- [Required tasks]
1. According to the batch_iter utilities documentation, what does zipper([4, 9]) return in the zip_apply example?
2. Write the next part of the batch_iter utilities documentation, picking up after its last sentence.

Returns a function that takes an iterable and applies func to the values at the corresponding index.

args and kwargs are passed to func as additional arguments.

Examples

>>> first_sqr = apply_at(0, np.square)
>>> first_sqr([3, 2, 1])
>>> (9, 2, 1)
dpipe.batch_iter.utils.zip_apply(*functions: Callable, **kwargs)[source]

Returns a function that takes an iterable and zips functions over it.

kwargs are passed to each function as additional arguments.

Examples

>>> zipper = zip_apply(np.square, np.sqrt)
>>> zipper([4, 9])
>>> (16, 3)
dpipe.batch_iter.utils.random_apply(p: float, func: Callable, *args, **kwargs)[source]

Returns a function that applies func with a given probability p.

Click-target data:
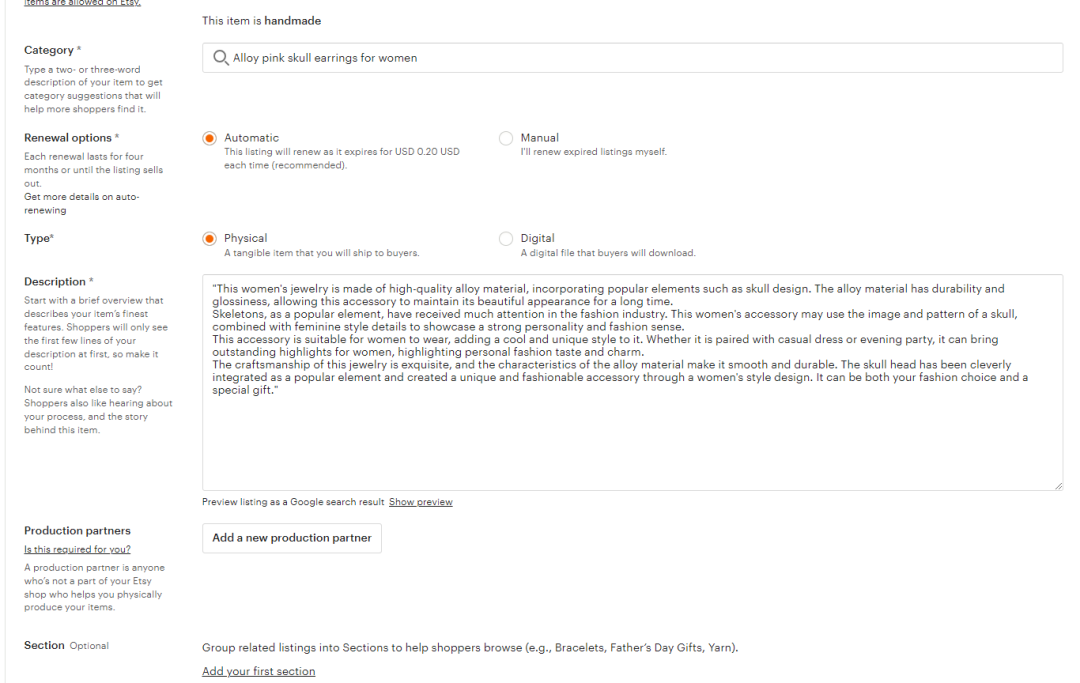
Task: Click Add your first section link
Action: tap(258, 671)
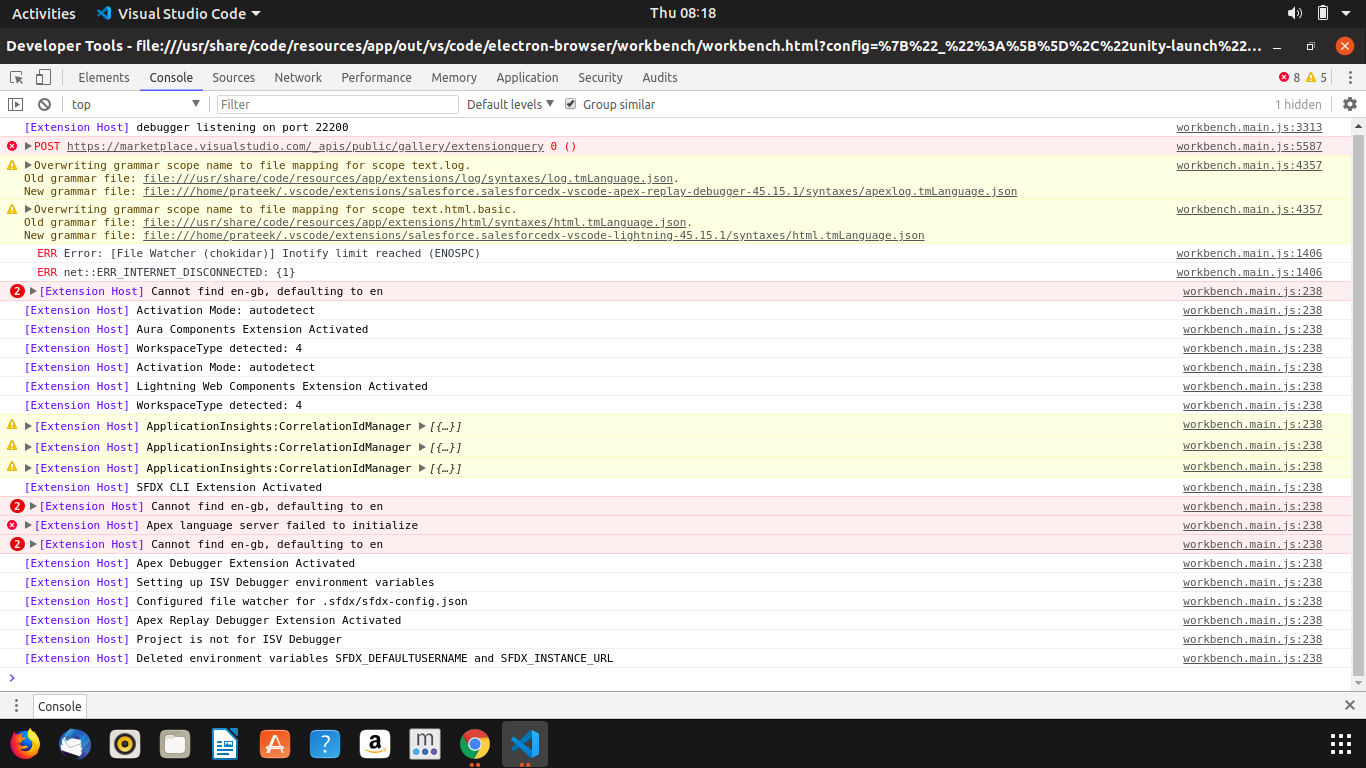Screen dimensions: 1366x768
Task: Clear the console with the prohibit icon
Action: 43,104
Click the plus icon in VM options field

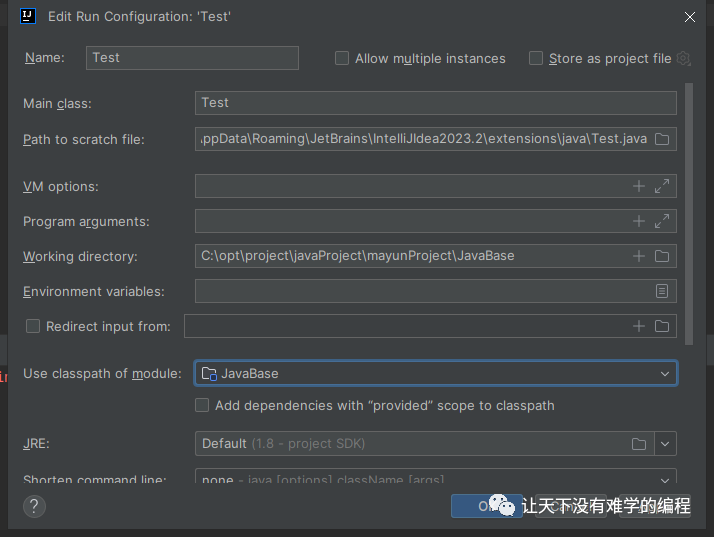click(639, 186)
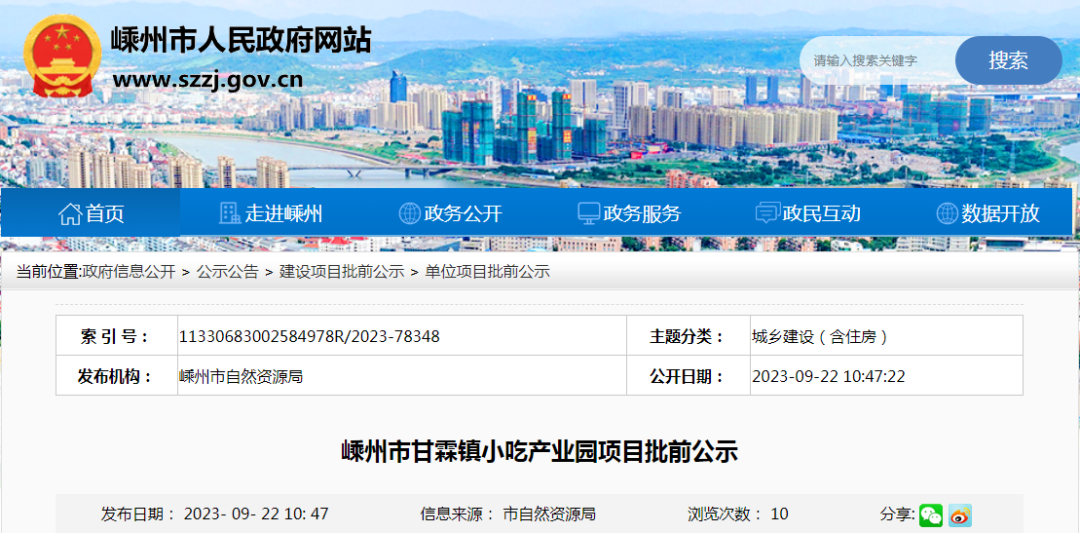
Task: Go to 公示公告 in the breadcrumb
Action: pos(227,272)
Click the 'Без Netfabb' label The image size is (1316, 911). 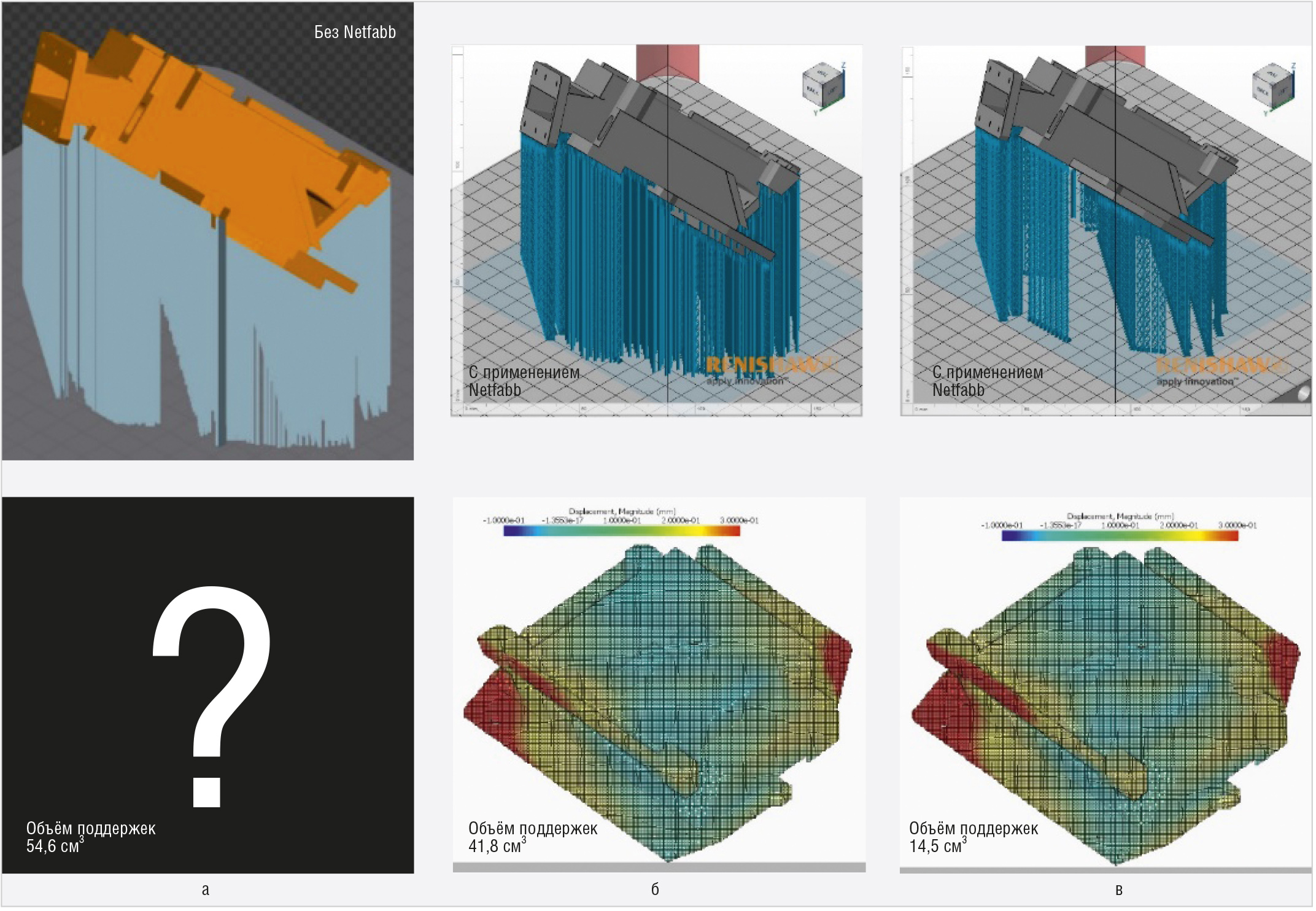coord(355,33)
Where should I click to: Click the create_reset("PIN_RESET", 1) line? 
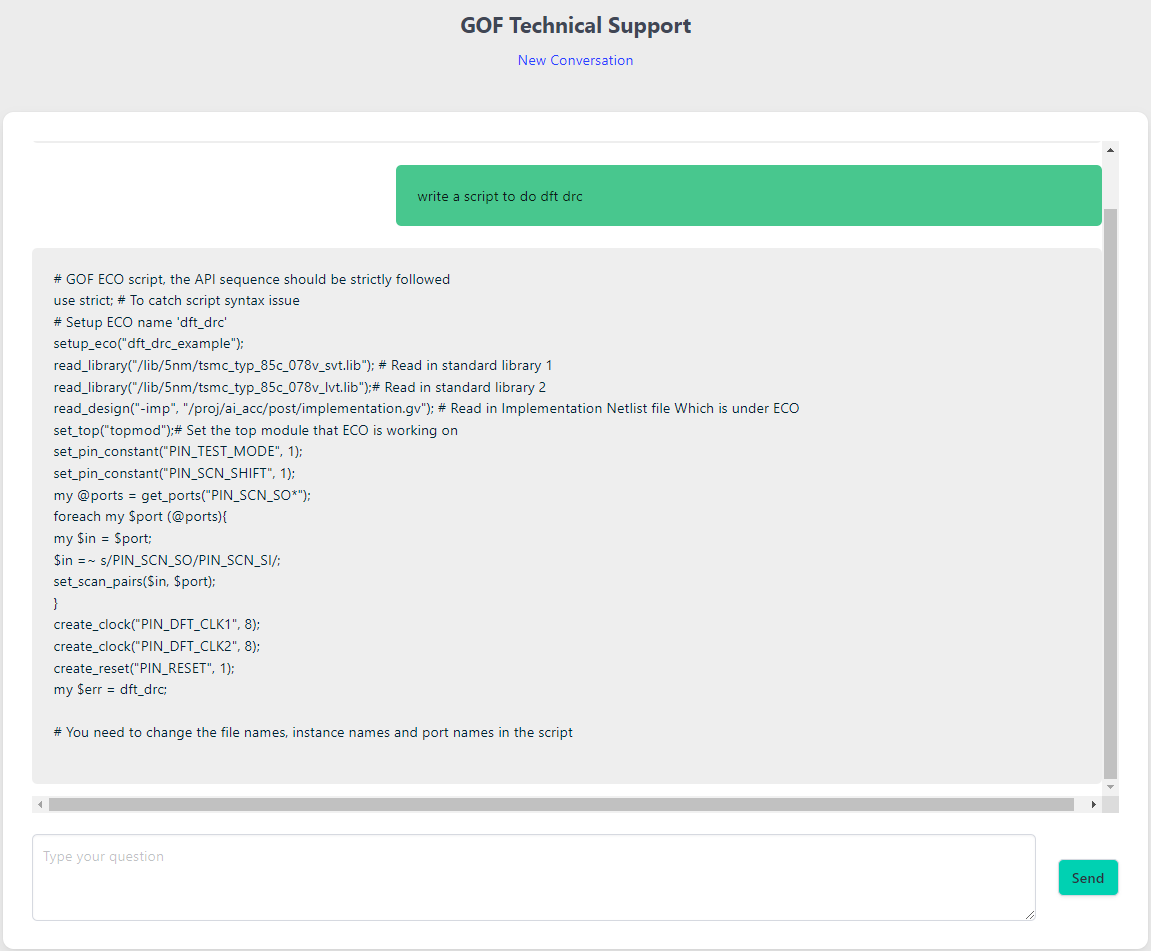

- [Per-task answers]
1. (16, 3)

2.
args and kwargs are passed to func as additional arguments.

dpipe.batch_iter.utils.sample_args(func: Callable, *args: Callable, **kwargs: Callable)[source]

Returns a function that samples arguments for func from args and kwargs.

Each argument in args and kwargs must be a callable that samples a random value.

Examples

>>> from scipy.ndimage import  rotate
>>>
>>> random_rotate = sample_args(rotate, angle=np.random.normal)
>>> random_rotate(x)
>>> # same as
>>> rotate(x, angle=np.random.normal())